A few weeks ago, I made the switch from reading my Davis sensors with the Meteostick to the Davis made WeatherLink Live. Though I still like the concept of the Meteostick, the reception is fairly poor and sometimes it would stop receiving data and require a reboot.
One thing you don’t have with the WeatherLink, is reception issues. My transmitters are picked up immediately and updates are received without fault.
The local API allows you to query the current status of your sensors at any time, and it even offers a UDP broadcast option for wind and rain. This means that whenever I subscribe to a specific endpoint, the WeatherLink will start sending data back to me on port 22222 at 2,5 second intervals. A simple Java application on a Raspberry Pi listens to these updates 24/7. For the other sensors, I request an update every 10 seconds. Depending on the documented update interval of the sensor, I then forward the current value to the meteodrenthe.nl server. This does complicate things a little bit. Ideally, the WeatherLink would broadcast any sensor update it receives immediately. As is, it is impossible to determine the exact timestamp of a reading, since the response gives all current sensor values at once.

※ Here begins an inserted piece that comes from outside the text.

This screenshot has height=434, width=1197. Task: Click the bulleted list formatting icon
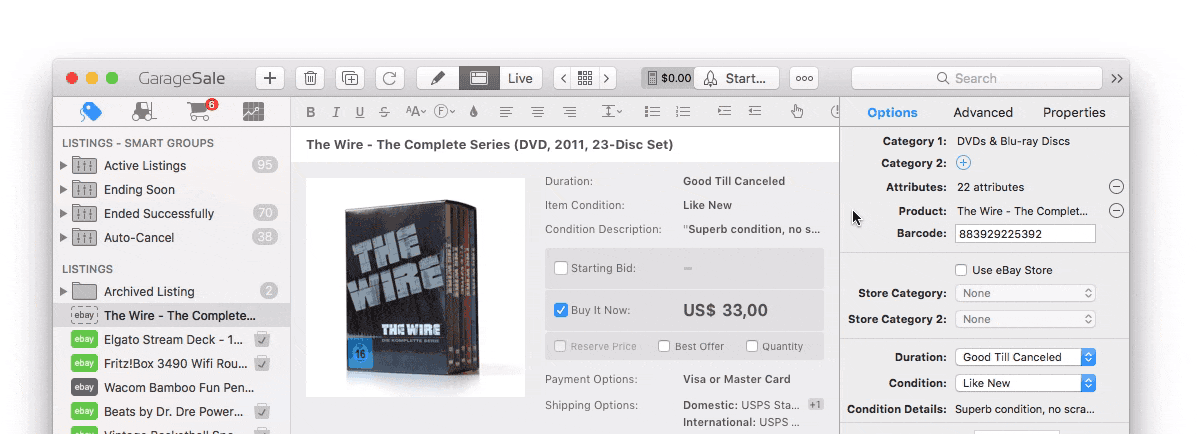pos(652,111)
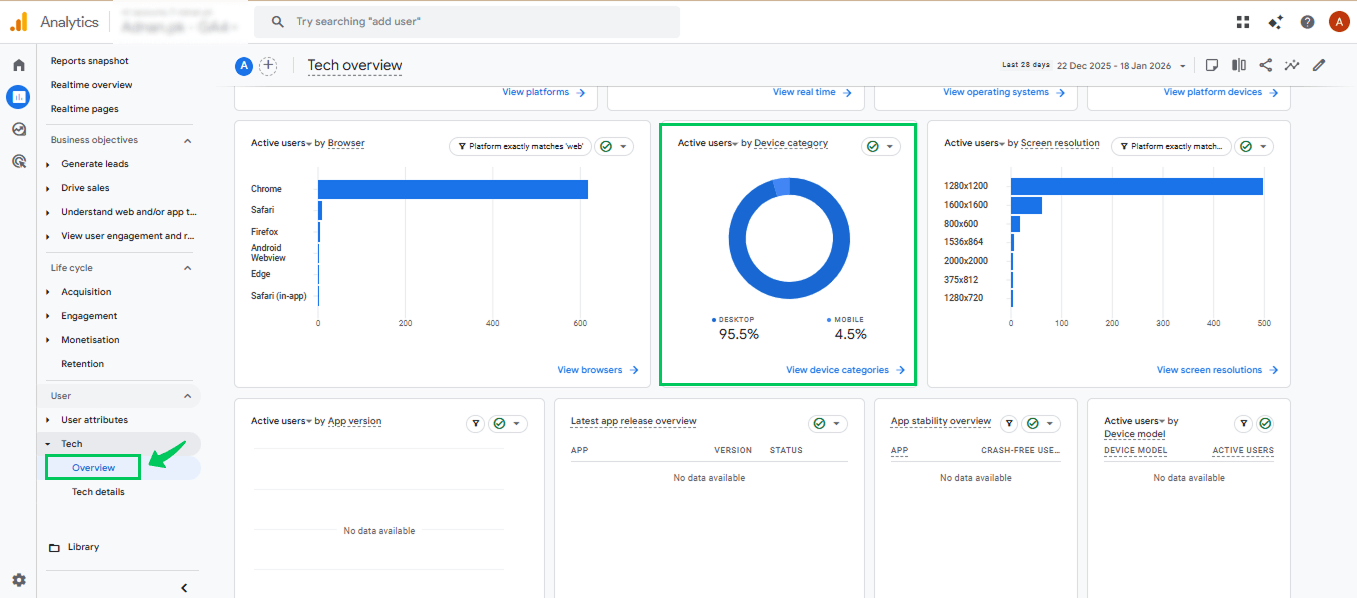Click the pencil customise report icon
Viewport: 1357px width, 598px height.
point(1319,65)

The WeatherLink also submits data to the Davis servers, of course. But if you have your own database, you can use the local API to avoid having to pay to see your data at a decent refresh rate. The basic free plan only offers 15 minute update intervals.
I like that the WeatherLink has battery backup. For the Meteostick I created something similar by linking the Raspberry Pi Zero W responsible for reading the data to a UPS (uninterruptible power supply). There is a downside I will need to fix, though. In case of a power outage – which really rarely happens here, so it’s mostly theoretical – I would need to maintain a WiFi network in order to keep receiving updates. The WeatherLink on batteries will keep failed updates to the Davis servers in its buffer and submit them when able. This is not the case for any data received or requested via the local API. So, I am considering either linking my router to a battery backup, or using Raspberry Pi with a UPS as a second access point.
As I’ve written before, finding a good barometer has been an issue for me. I currently use a BMP280 sensor as my primary pressure sensor. The WeatherLink comes with an internal barometer (as well as a thermometer and hygrometer, but those aren’t very interesting). How does it fare compared to the BMP280?
The graph is showing the WeatherLink pressure reading (in blue) at sea level. The WeatherLink app allows you to specify an altitude. The API then presents two values, an absolute reading and a reading relative to sea level. I will note that I never did such a thing for the BMP280. The value shown is what it reads. It happens to be pretty close to the two nearest official KNMI stations.
It is noticeable that the BMP280 graph is more smooth. The WLL jumps up and down a bit more. My guess is that this is just regular sensor noise. I avoid this as best I can with the BMP280 by taking hundreds of readings during a 30 second period and then averaging the result. If I didn’t do that, the red line would be a lot more erratic.
So how accurate is the WeatherLink? This evening at 21.10, the two nearest KNMI stations read 1015,0 (Hoogeveen at 13,3 km) and 1014,5 (Eelde at 30,5 km). At that time, the WeatherLink reads 1014,5. Based on previous observations, it might be giving slightly low results, but this is really in the range of 0,1 to 0,3 hPa. However, the bottom line is, this barometer is giving me the best results our of the box of any I have yet tried. I will be observing it a bit more, but I’ll likely make the WeatherLink my primary barometer sensor in the near future.